What helps with all of this is fieldwork. Go meet the people you are interested in and try to get to know them. Even if your folk does not exist in our world, it might overlap with some of ours. This is not going to help everyone of course; a grown man stalking teenage girls is just asking for trouble. Luckily, you still have the internet. Not just Wikipedia, but forums that attract your culture of interest can be a great help too.
So, let’s say you know all characteristics of your social group and you have copied that to your character. Good! Now comes the most important part: change them.
Your character is not a stereotype–he is unique. Look at the diversity of the dwarves from the Hobbit movies. There are thirteen of them running around, and despite them all being dwarves, you can easily tell them apart. Even if you have only one representative of a social group, these unique traits should show. Keep it within limits though. A dwarf is still a dwarf, so don’t give him pointy ears.
How to diversify your characters’ personalities
If you put four people in a room and ask them the same question, you will get four different answers. This is a simple fact of human nature; no matter how similar we may be in other areas, we still find ways to differentiate ourselves from those around us.
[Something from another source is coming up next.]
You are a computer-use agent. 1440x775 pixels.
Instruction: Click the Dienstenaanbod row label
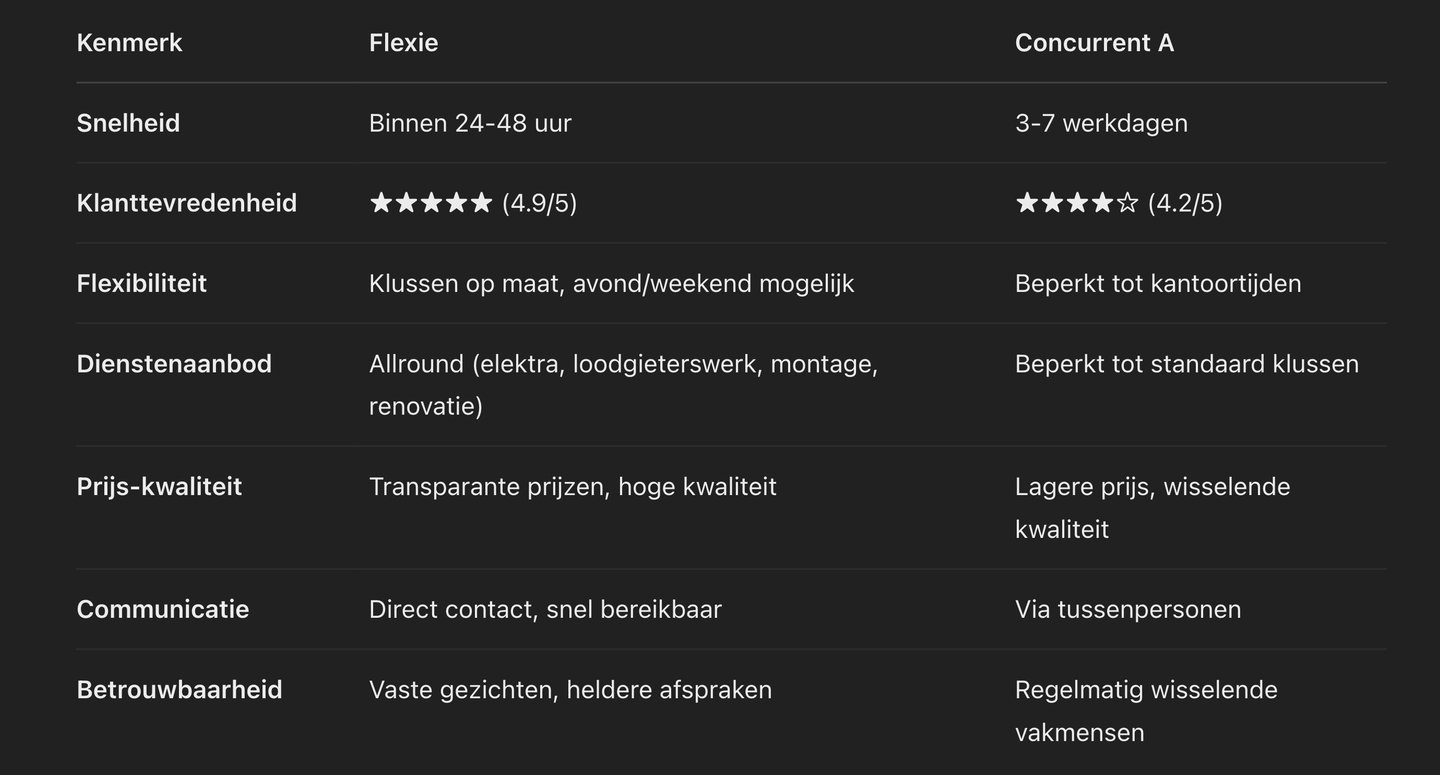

When we talk about diversity, people tend to think of race, gender, religion, etc. But it’s also important to note diversity in characteristics and personality. This means characters who have differing opinions and objectives, even if they are similar in other ways. Even if characters share many traits (such as if they are family or school friends), there will still be diversity in their thoughts and opinions. Learning to identify and highlight that will make your story deeper and more engrossing.
Having this kind of diversity is important to make your characters stand out on the page. Literature does not have the same advantage of visual mediums (graphic novels, TV, movies) which can use size, shape, colour, and clothing to make their characters look separate. We writers need to rely on something more subtle, our character’s voice. The thing that makes them unique and differentiates them from the others in the crowd.
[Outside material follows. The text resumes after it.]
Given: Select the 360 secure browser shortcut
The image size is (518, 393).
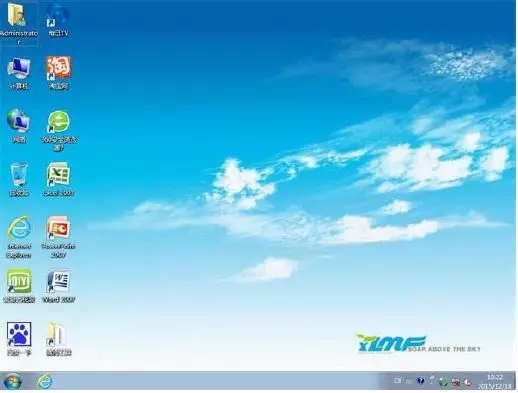Looking at the screenshot, I should click(59, 130).
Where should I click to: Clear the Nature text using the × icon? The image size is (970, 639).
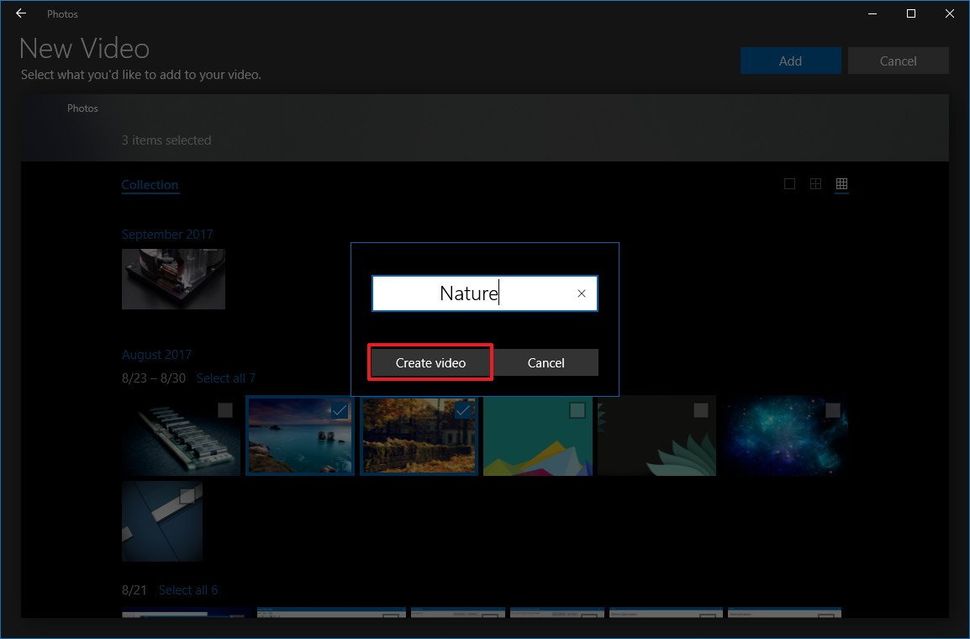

Personality diversity can be as simple as giving your characters differing opinions on an issue. It can be showing them to react differently to a scenario (e.g. the “cautious” one who is tentative and wary, versus the “bold” one who is brazen and carefree). A simple example of this is Sam and Dean from the TV show Supernatural. The two main characters are both white males, of a similar age, who even dress similarly. To make these characters not be completely interchangeable, the writers gave them very different personalities, using the tropes of the “brains” (Sam) versus the “brawn” (Dean). These tropes bleed into the characters’ other personality traits such as the way they think, speak, and react to various situations. Giving them a different approach to each scenario they enter means the viewer can get a more diverse experience.
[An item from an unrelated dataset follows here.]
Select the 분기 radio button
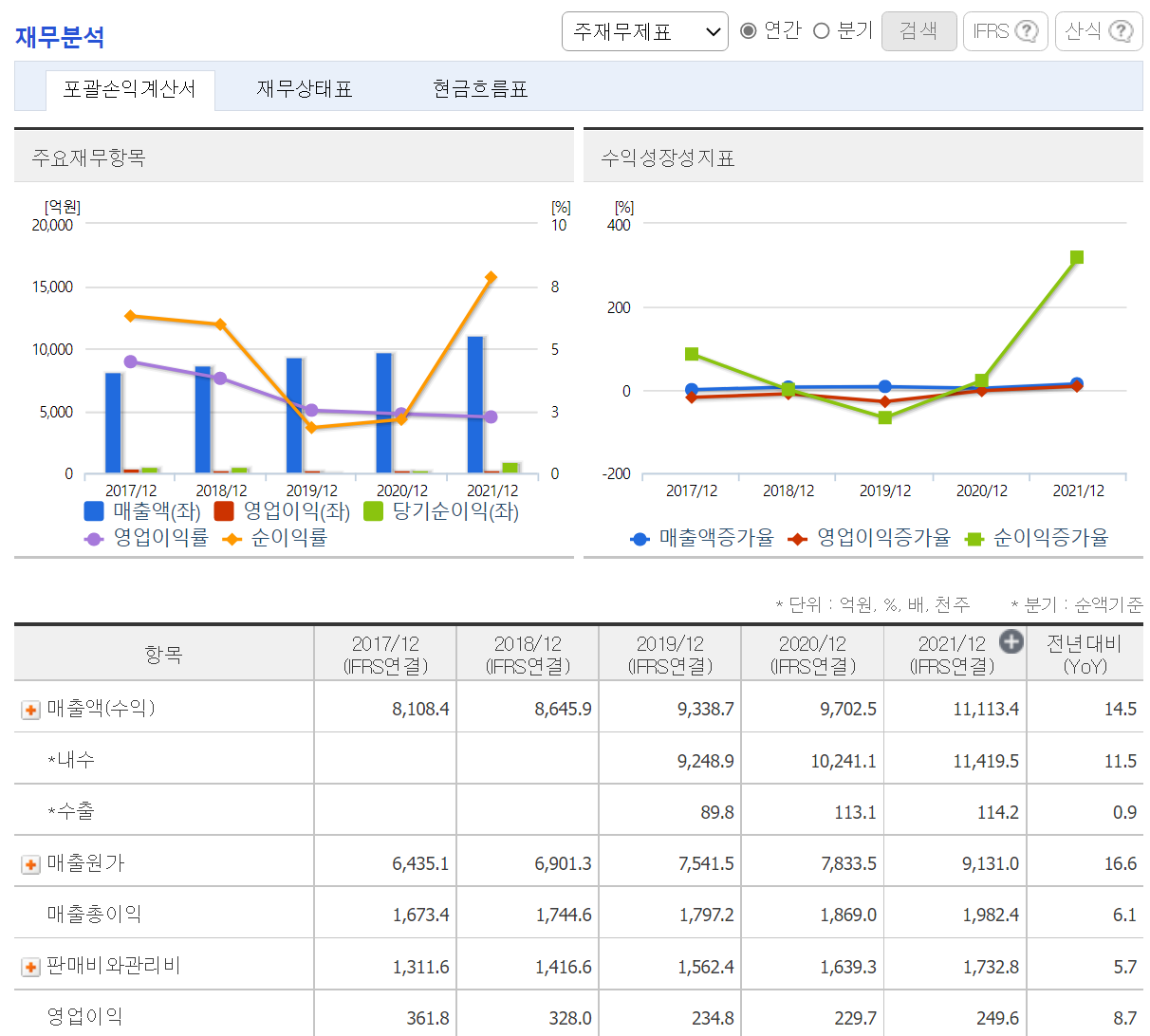This screenshot has height=1036, width=1150. [822, 31]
Other examples are showing your characters to interpret something different ways; such as a jaded, world-weary character who interprets a kind offer from a stranger as a trap, versus an innocent and trusting character who sees it as a blessing. As in the example above, in the movie Up, Carl, a 78 year old grouch, sees the giant bird as a menace. Contrast this with Russell, a young child, who sees the bird as a new friend.
These small details can also act as character reveals, as our opinions and responses are formed by our experiences. Contrast is a powerful tool in all mediums, and the more you contrast your characters’ traits, the more they will stand out and stick in the reader’s mind.
Diversifying your characters’ personalities will make them feel vivid and alive. It will help your readers to identify with each one individually and allows you to reveal more about those characters by contrasting them to others.